PROBLEM DESCRIPTION.
In the records below, take the line with "Task: Open the View menu in dji_0166 window" and all lines after it, and copy them exactly, pictures excluded.

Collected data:

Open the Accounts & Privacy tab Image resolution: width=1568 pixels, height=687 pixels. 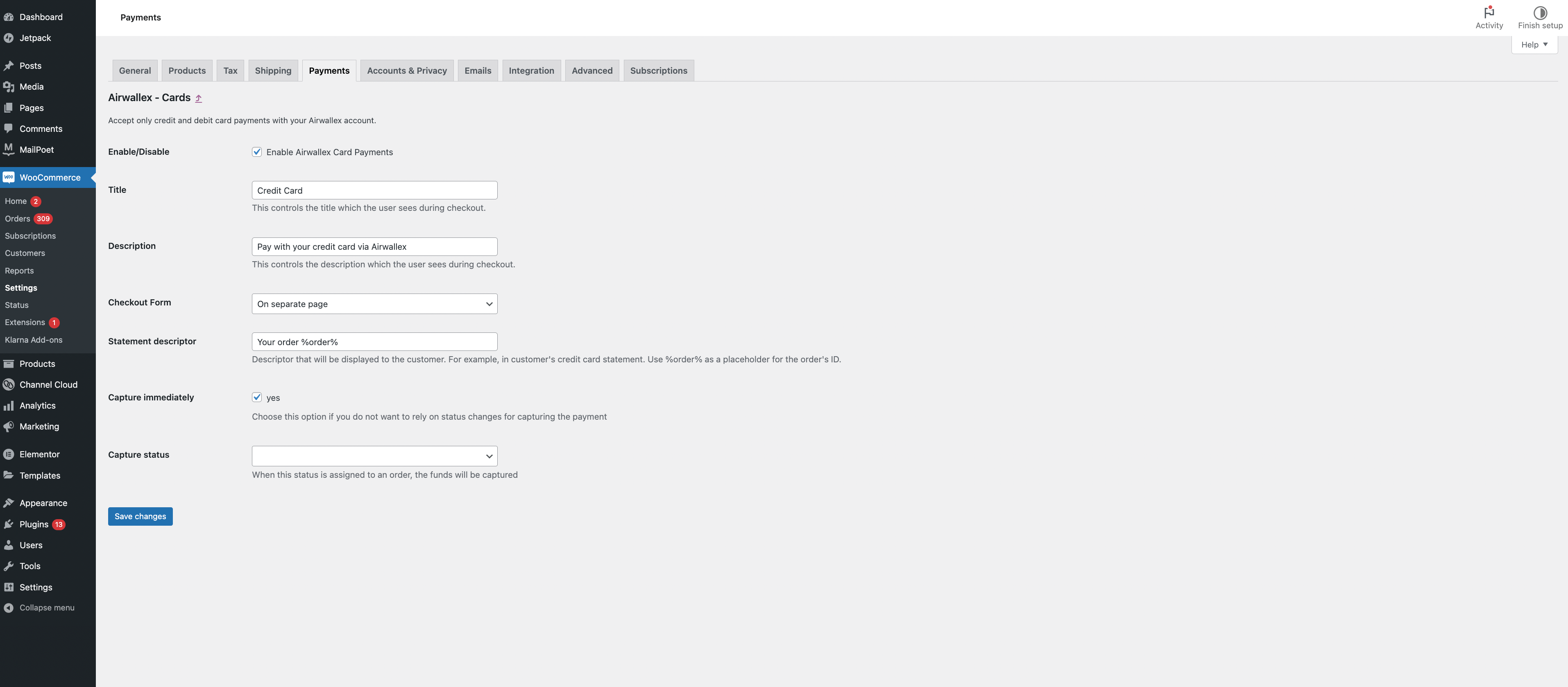click(407, 70)
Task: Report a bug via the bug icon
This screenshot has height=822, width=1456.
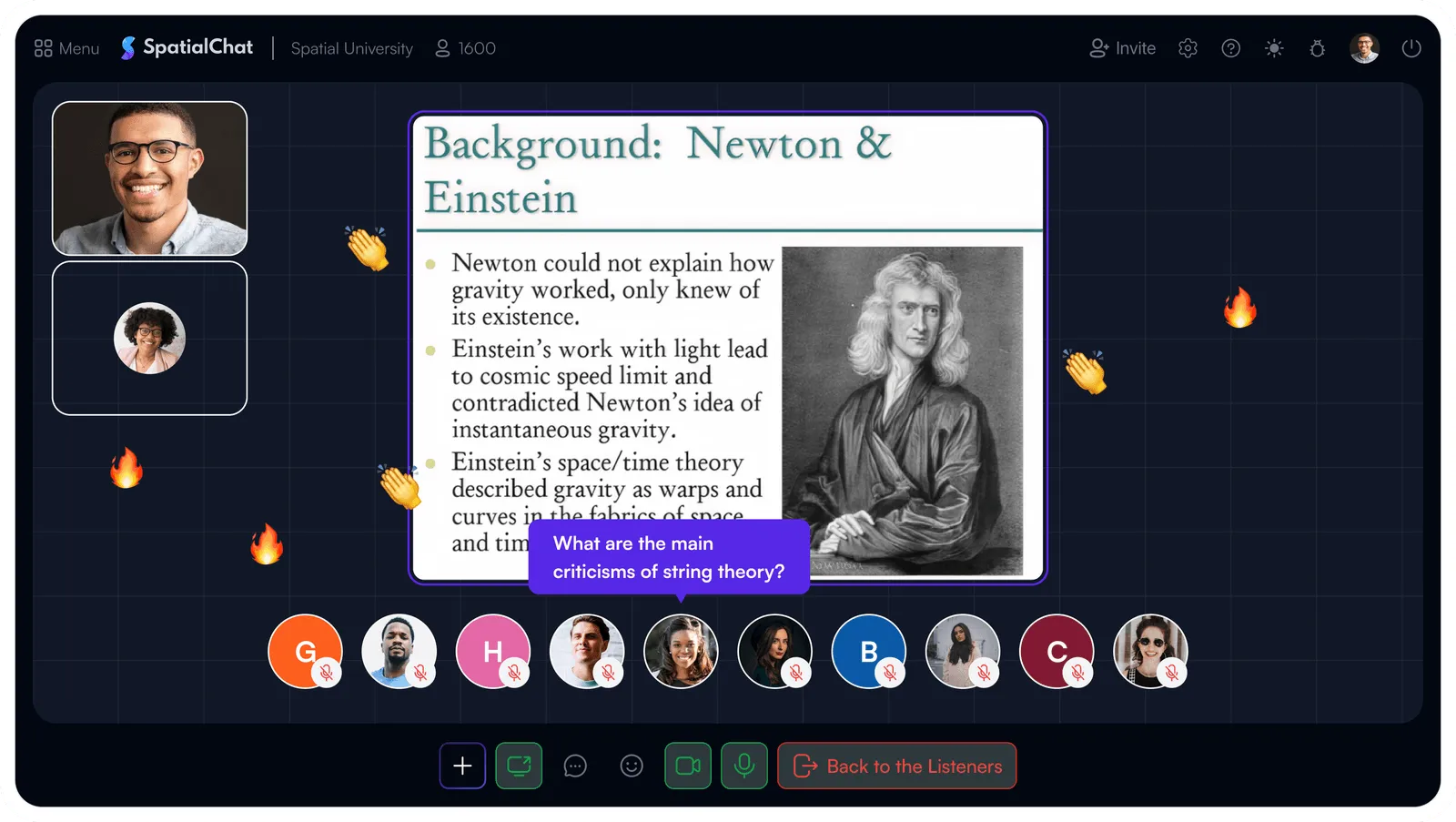Action: (1318, 47)
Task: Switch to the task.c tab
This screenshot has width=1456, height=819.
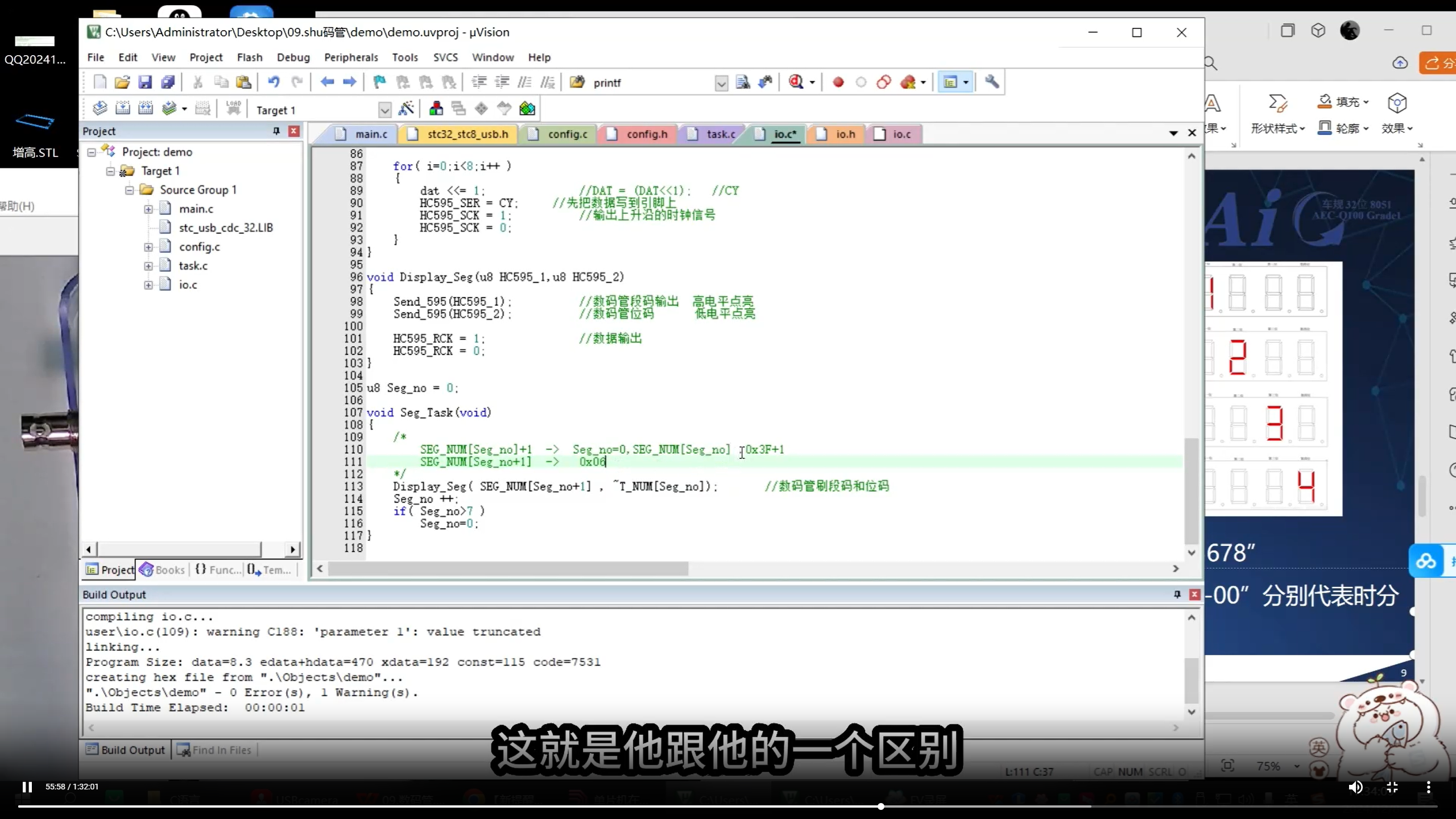Action: (720, 134)
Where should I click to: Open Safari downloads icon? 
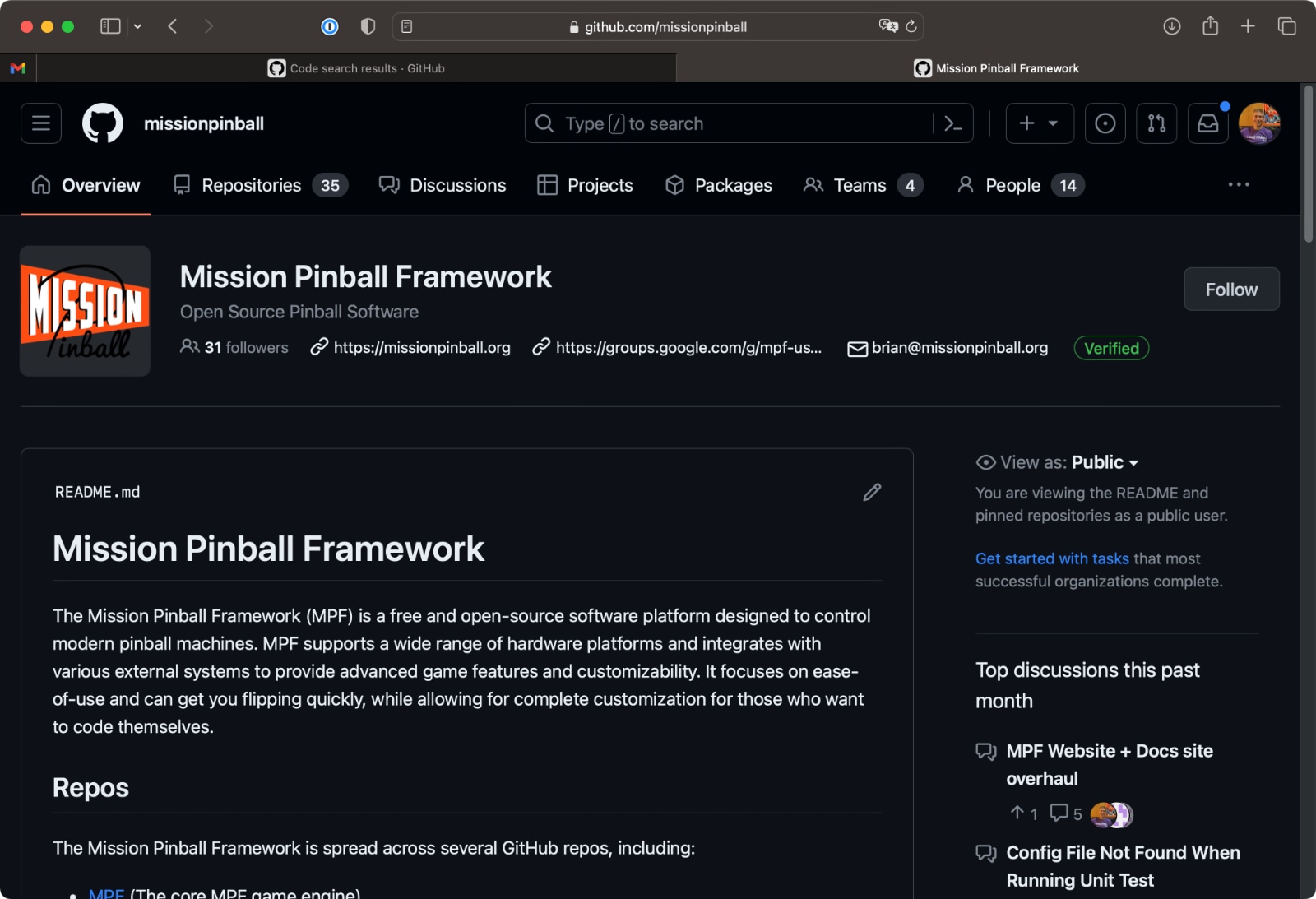[1171, 26]
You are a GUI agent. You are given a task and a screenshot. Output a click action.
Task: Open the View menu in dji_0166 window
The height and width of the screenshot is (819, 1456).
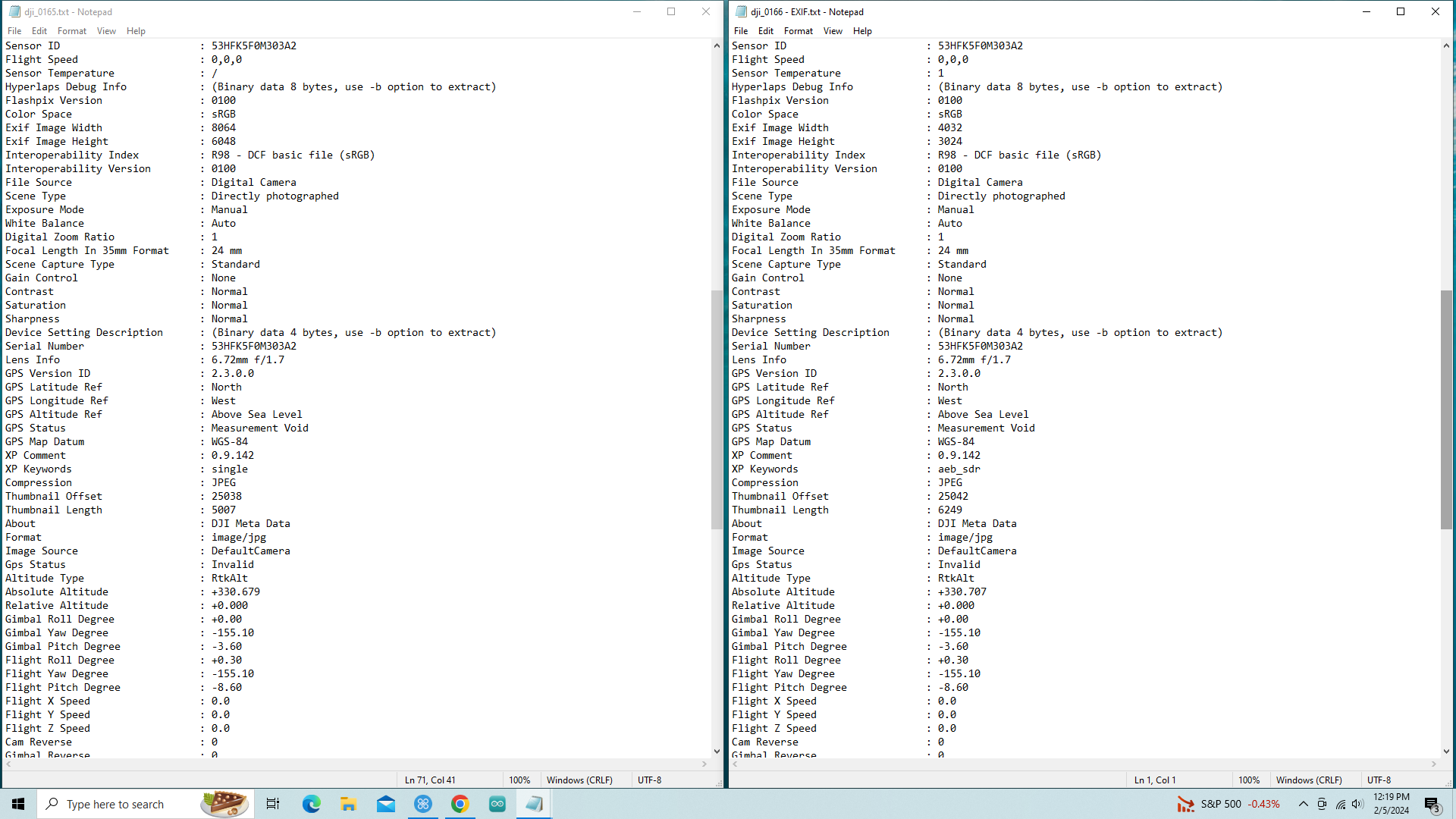[833, 31]
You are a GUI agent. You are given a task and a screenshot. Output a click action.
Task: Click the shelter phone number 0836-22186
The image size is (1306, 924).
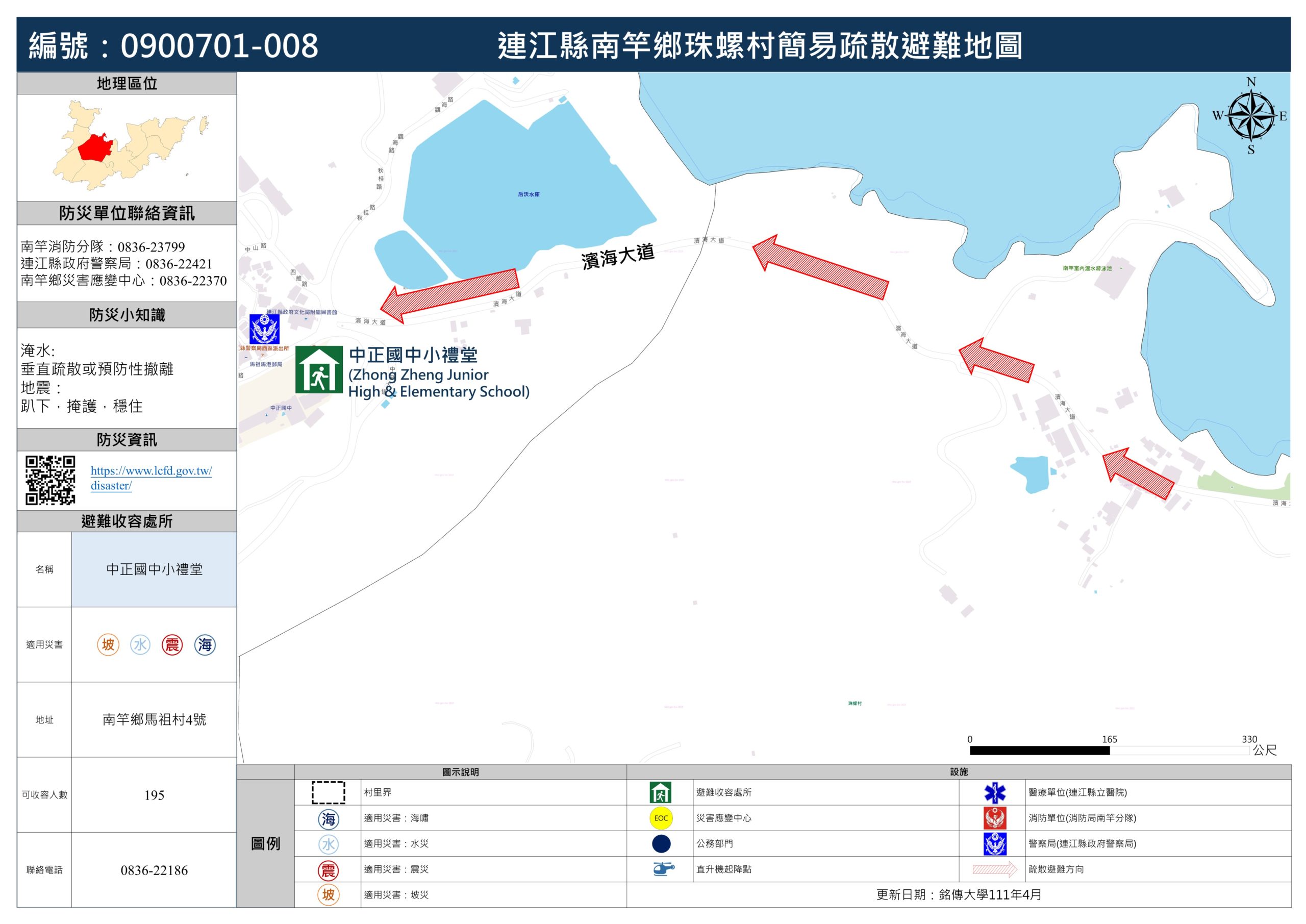[x=154, y=870]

RESULT OF THE EXERCISE.
Task: Open the View menu in dji_0166 window
The height and width of the screenshot is (819, 1456).
[833, 31]
You are a GUI agent. You are given a task and a screenshot. Output a click action.
Task: Click the shelter phone number 0836-22186
The image size is (1306, 924).
[x=154, y=870]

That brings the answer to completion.